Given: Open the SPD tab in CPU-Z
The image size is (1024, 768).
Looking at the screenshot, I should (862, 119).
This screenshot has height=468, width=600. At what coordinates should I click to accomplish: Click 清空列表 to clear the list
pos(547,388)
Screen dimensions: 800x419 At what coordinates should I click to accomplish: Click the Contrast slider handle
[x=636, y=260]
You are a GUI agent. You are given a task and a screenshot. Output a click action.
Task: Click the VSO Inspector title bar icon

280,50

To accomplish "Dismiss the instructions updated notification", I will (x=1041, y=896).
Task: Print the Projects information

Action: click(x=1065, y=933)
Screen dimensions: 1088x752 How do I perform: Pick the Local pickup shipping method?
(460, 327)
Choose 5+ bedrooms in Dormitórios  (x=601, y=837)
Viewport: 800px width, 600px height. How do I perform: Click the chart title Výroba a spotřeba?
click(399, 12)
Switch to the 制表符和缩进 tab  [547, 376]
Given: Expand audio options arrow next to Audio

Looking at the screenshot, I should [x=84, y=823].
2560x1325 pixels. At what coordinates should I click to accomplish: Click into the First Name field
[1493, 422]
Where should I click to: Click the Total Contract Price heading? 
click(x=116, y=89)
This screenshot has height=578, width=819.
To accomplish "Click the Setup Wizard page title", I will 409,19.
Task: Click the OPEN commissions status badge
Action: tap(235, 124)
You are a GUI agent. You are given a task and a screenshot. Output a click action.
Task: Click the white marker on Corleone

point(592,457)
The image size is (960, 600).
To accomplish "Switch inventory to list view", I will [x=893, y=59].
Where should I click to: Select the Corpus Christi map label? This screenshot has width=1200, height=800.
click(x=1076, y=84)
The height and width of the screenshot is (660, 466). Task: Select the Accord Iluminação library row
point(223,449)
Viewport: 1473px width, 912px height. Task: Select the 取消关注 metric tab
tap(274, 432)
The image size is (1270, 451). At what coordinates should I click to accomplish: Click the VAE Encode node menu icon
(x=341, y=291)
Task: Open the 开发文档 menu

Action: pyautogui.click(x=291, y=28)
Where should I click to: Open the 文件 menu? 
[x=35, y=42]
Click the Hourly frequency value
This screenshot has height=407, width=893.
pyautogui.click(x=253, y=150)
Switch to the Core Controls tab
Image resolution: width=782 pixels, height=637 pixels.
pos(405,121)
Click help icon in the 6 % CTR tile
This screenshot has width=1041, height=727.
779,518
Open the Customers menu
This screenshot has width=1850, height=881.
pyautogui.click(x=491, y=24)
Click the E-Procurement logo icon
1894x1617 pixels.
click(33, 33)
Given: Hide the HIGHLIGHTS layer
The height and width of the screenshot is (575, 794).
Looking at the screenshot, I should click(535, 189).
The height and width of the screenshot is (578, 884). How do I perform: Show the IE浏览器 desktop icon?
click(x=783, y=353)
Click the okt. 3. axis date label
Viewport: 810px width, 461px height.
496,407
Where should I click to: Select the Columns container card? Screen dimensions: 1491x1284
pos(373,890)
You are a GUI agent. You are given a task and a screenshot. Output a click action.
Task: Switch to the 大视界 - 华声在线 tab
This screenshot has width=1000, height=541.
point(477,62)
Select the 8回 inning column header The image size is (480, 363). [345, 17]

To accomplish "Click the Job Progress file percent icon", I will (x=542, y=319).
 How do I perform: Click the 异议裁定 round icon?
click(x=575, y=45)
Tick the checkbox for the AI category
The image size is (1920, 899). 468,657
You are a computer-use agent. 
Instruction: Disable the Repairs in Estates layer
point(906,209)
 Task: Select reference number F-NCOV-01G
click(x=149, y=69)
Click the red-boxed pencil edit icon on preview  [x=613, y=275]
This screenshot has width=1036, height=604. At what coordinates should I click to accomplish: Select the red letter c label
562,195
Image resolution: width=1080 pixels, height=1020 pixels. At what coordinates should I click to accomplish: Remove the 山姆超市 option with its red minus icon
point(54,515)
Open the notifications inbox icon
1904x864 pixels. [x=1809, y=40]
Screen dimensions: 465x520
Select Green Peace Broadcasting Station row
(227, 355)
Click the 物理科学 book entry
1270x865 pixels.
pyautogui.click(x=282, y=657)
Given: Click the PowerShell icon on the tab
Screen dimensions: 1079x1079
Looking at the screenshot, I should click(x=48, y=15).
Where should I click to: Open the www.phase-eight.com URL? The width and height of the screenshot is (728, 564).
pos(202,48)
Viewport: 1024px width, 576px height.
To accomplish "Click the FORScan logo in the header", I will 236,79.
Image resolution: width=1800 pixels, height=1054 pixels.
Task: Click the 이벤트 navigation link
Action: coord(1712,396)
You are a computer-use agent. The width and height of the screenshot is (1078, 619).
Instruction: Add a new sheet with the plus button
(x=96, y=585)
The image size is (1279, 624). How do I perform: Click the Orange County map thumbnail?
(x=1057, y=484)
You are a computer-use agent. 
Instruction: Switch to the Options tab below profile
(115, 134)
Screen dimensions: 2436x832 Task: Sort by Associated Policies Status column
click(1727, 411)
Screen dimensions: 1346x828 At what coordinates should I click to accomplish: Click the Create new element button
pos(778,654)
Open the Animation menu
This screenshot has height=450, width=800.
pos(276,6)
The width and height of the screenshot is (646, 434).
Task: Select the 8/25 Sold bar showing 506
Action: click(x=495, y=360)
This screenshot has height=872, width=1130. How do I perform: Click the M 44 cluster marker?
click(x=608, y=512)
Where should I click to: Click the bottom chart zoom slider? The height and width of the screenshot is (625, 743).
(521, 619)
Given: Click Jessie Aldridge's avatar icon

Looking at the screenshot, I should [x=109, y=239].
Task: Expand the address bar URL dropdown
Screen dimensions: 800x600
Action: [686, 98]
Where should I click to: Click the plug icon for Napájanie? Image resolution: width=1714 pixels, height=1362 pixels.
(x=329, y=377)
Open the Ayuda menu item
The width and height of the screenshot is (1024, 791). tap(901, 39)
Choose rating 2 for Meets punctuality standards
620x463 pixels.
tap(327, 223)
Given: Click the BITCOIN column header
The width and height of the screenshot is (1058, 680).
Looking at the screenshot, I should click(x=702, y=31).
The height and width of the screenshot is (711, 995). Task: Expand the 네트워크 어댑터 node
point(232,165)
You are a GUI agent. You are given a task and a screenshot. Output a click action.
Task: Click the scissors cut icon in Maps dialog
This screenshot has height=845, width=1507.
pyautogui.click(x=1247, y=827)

■ Instructions for the task ■
Copy out every entry above exactly.

■ Task answer ■
Given: Open the SPD tab in CPU-Z
The image size is (1024, 768).
Looking at the screenshot, I should (862, 119).
This screenshot has height=468, width=600. At what coordinates should I click to accomplish: Click 清空列表 to clear the list
pos(547,388)
Screen dimensions: 800x419 At what coordinates should I click to accomplish: Click the Contrast slider handle
[x=636, y=260]
You are a GUI agent. You are given a task and a screenshot. Output a click action.
Task: Click the VSO Inspector title bar icon

280,50

To accomplish "Dismiss the instructions updated notification", I will (x=1041, y=896).
Task: Print the Projects information

Action: click(x=1065, y=933)
Screen dimensions: 1088x752 How do I perform: Pick the Local pickup shipping method?
(460, 327)
Choose 5+ bedrooms in Dormitórios  (x=601, y=837)
Viewport: 800px width, 600px height. How do I perform: Click the chart title Výroba a spotřeba?
click(399, 12)
Switch to the 制表符和缩进 tab  [547, 376]
Given: Expand audio options arrow next to Audio

Looking at the screenshot, I should [x=84, y=823].
2560x1325 pixels. At what coordinates should I click to accomplish: Click into the First Name field
[1493, 422]
Where should I click to: Click the Total Contract Price heading? 
click(x=116, y=89)
This screenshot has height=578, width=819.
To accomplish "Click the Setup Wizard page title", I will 409,19.
Task: Click the OPEN commissions status badge
Action: tap(235, 124)
You are a GUI agent. You are given a task and a screenshot. Output a click action.
Task: Click the white marker on Corleone

point(592,457)
The image size is (960, 600).
To accomplish "Switch inventory to list view", I will [x=893, y=59].
Where should I click to: Select the Corpus Christi map label? This screenshot has width=1200, height=800.
click(x=1076, y=84)
The height and width of the screenshot is (660, 466). Task: Select the Accord Iluminação library row
point(223,449)
Viewport: 1473px width, 912px height. Task: Select the 取消关注 metric tab
tap(274, 432)
The image size is (1270, 451). At what coordinates should I click to accomplish: Click the VAE Encode node menu icon
(x=341, y=291)
Task: Open the 开发文档 menu

Action: pyautogui.click(x=291, y=28)
Where should I click to: Open the 文件 menu? 
[x=35, y=42]
Click the Hourly frequency value
This screenshot has height=407, width=893.
pyautogui.click(x=253, y=150)
Switch to the Core Controls tab
Image resolution: width=782 pixels, height=637 pixels.
pos(405,121)
Click help icon in the 6 % CTR tile
This screenshot has width=1041, height=727.
779,518
Open the Customers menu
This screenshot has width=1850, height=881.
pyautogui.click(x=491, y=24)
Click the E-Procurement logo icon
1894x1617 pixels.
click(33, 33)
Given: Hide the HIGHLIGHTS layer
The height and width of the screenshot is (575, 794).
Looking at the screenshot, I should click(535, 189).
The height and width of the screenshot is (578, 884). How do I perform: Show the IE浏览器 desktop icon?
click(x=783, y=353)
Click the okt. 3. axis date label
Viewport: 810px width, 461px height.
496,407
Where should I click to: Select the Columns container card? Screen dimensions: 1491x1284
pos(373,890)
You are a GUI agent. You are given a task and a screenshot. Output a click action.
Task: Switch to the 大视界 - 华声在线 tab
This screenshot has width=1000, height=541.
point(477,62)
Select the 8回 inning column header The image size is (480, 363). [345, 17]

To accomplish "Click the Job Progress file percent icon", I will (x=542, y=319).
 How do I perform: Click the 异议裁定 round icon?
click(x=575, y=45)
Tick the checkbox for the AI category
The image size is (1920, 899). 468,657
You are a computer-use agent. 
Instruction: Disable the Repairs in Estates layer
point(906,209)
 Task: Select reference number F-NCOV-01G
click(x=149, y=69)
Click the red-boxed pencil edit icon on preview  [x=613, y=275]
This screenshot has width=1036, height=604. At what coordinates should I click to accomplish: Select the red letter c label
562,195
Image resolution: width=1080 pixels, height=1020 pixels. At what coordinates should I click to accomplish: Remove the 山姆超市 option with its red minus icon
point(54,515)
Open the notifications inbox icon
1904x864 pixels. [x=1809, y=40]
Screen dimensions: 465x520
Select Green Peace Broadcasting Station row
(227, 355)
Click the 物理科学 book entry
1270x865 pixels.
pyautogui.click(x=282, y=657)
Given: Click the PowerShell icon on the tab
Screen dimensions: 1079x1079
Looking at the screenshot, I should click(x=48, y=15).
Where should I click to: Open the www.phase-eight.com URL? The width and height of the screenshot is (728, 564).
pos(202,48)
Viewport: 1024px width, 576px height.
To accomplish "Click the FORScan logo in the header", I will 236,79.
Image resolution: width=1800 pixels, height=1054 pixels.
Task: Click the 이벤트 navigation link
Action: coord(1712,396)
You are a computer-use agent. The width and height of the screenshot is (1078, 619).
Instruction: Add a new sheet with the plus button
(x=96, y=585)
The image size is (1279, 624). How do I perform: Click the Orange County map thumbnail?
(x=1057, y=484)
You are a computer-use agent. 
Instruction: Switch to the Options tab below profile
(115, 134)
Screen dimensions: 2436x832 Task: Sort by Associated Policies Status column
click(1727, 411)
Screen dimensions: 1346x828 At what coordinates should I click to accomplish: Click the Create new element button
pos(778,654)
Open the Animation menu
This screenshot has height=450, width=800.
pos(276,6)
The width and height of the screenshot is (646, 434).
Task: Select the 8/25 Sold bar showing 506
Action: click(x=495, y=360)
This screenshot has height=872, width=1130. How do I perform: Click the M 44 cluster marker?
click(x=608, y=512)
Where should I click to: Click the bottom chart zoom slider? The height and width of the screenshot is (625, 743).
(521, 619)
Given: Click Jessie Aldridge's avatar icon

Looking at the screenshot, I should [x=109, y=239].
Task: Expand the address bar URL dropdown
Screen dimensions: 800x600
Action: [686, 98]
Where should I click to: Click the plug icon for Napájanie? Image resolution: width=1714 pixels, height=1362 pixels.
(x=329, y=377)
Open the Ayuda menu item
The width and height of the screenshot is (1024, 791). tap(901, 39)
Choose rating 2 for Meets punctuality standards
620x463 pixels.
tap(327, 223)
Given: Click the BITCOIN column header
The width and height of the screenshot is (1058, 680).
Looking at the screenshot, I should click(x=702, y=31).
The height and width of the screenshot is (711, 995). Task: Expand the 네트워크 어댑터 node
point(232,165)
You are a GUI agent. You are given a task and a screenshot. Output a click action.
Task: Click the scissors cut icon in Maps dialog
This screenshot has height=845, width=1507.
pyautogui.click(x=1247, y=827)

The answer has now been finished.